Within the material below, transcribe exactly the lines from the one holding "Instruction: Click the WeChat watermark icon" through the one holding "Task: Click the red plus point query icon", keeping both ends and skipping the rest.

Information supplied>

-.-.-

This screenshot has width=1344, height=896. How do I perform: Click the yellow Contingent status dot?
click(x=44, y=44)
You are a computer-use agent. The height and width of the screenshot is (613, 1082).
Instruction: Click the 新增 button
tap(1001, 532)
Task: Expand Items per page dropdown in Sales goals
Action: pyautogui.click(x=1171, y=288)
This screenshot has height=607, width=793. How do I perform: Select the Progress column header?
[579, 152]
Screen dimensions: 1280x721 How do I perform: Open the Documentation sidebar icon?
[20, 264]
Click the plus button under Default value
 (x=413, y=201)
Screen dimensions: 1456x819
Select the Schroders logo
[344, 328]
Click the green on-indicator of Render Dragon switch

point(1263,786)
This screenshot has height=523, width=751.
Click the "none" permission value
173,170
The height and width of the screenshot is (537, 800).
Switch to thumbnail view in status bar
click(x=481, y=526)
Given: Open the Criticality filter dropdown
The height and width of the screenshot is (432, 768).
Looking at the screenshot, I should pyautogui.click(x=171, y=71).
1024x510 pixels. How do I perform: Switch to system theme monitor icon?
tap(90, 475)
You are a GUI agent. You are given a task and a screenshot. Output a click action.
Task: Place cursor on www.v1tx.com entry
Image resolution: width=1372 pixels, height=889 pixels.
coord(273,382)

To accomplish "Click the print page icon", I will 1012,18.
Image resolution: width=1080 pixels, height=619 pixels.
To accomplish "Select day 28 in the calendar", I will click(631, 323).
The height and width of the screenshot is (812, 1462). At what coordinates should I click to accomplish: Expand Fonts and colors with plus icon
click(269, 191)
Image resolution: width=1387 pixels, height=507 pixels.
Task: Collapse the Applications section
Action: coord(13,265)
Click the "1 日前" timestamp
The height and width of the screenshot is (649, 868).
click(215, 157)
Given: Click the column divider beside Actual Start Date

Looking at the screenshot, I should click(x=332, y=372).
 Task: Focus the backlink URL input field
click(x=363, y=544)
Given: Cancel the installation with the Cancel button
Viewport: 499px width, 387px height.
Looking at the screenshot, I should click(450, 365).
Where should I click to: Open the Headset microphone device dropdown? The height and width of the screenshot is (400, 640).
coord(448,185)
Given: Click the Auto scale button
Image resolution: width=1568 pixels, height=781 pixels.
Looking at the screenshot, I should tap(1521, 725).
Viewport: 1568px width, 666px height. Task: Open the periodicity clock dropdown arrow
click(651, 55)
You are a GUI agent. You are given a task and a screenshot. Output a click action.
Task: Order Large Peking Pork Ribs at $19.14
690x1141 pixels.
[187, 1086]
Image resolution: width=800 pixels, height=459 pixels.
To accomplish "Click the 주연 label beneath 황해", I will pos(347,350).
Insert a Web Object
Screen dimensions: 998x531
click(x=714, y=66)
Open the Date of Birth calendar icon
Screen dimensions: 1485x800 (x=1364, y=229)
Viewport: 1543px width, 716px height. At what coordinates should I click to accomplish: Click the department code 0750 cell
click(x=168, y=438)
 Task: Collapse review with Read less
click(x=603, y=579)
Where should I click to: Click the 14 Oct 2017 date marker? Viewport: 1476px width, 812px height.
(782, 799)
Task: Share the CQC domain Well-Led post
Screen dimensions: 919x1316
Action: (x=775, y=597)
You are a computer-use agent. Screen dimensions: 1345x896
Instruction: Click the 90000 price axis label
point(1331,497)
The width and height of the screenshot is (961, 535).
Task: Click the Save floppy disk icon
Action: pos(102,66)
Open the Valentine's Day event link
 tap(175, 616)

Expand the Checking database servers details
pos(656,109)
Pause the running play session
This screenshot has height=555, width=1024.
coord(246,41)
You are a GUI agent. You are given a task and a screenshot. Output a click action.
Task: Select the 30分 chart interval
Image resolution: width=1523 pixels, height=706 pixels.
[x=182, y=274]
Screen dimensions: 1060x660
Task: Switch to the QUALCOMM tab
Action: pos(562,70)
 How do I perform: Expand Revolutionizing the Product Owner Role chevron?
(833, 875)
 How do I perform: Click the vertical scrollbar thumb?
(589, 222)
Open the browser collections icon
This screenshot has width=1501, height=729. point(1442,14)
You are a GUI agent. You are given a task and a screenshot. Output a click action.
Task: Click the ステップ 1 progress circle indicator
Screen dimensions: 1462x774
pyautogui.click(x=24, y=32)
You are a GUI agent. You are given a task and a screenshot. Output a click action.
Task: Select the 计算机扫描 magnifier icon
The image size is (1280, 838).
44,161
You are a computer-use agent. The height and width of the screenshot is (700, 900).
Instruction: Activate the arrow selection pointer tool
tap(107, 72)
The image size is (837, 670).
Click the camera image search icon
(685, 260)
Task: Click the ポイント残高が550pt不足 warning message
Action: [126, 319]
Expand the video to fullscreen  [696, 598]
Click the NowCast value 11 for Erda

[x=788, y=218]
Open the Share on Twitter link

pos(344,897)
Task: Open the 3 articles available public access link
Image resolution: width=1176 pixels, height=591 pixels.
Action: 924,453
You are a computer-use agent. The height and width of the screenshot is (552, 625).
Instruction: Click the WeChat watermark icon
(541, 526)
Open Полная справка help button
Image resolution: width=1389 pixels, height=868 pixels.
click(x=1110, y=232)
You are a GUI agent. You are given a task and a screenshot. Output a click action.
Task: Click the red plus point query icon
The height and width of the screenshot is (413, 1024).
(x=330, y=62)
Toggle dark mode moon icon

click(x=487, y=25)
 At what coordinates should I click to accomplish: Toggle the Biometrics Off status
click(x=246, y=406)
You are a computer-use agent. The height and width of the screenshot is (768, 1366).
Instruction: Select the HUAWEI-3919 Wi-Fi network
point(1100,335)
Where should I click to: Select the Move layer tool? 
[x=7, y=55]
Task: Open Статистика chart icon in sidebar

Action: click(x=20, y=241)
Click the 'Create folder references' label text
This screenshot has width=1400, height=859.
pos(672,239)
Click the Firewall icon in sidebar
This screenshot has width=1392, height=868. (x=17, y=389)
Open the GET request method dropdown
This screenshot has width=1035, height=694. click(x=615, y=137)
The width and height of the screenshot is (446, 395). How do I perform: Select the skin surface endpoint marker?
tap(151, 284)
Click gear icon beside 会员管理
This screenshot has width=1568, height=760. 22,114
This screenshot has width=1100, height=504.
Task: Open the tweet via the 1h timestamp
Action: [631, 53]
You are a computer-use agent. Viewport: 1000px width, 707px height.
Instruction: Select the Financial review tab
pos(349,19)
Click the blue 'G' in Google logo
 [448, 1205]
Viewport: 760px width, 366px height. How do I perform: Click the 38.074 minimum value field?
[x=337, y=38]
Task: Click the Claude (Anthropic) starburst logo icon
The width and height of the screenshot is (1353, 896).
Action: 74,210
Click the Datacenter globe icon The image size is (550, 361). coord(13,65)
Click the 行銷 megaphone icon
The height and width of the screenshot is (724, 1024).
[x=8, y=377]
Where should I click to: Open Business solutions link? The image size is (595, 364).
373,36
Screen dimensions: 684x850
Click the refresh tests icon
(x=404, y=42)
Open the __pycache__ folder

-.-.-

Solution to this exercise>
Instruction: Click the WeChat watermark icon
(541, 526)
Open Полная справка help button
Image resolution: width=1389 pixels, height=868 pixels.
click(x=1110, y=232)
You are a GUI agent. You are given a task and a screenshot. Output a click action.
Task: Click the red plus point query icon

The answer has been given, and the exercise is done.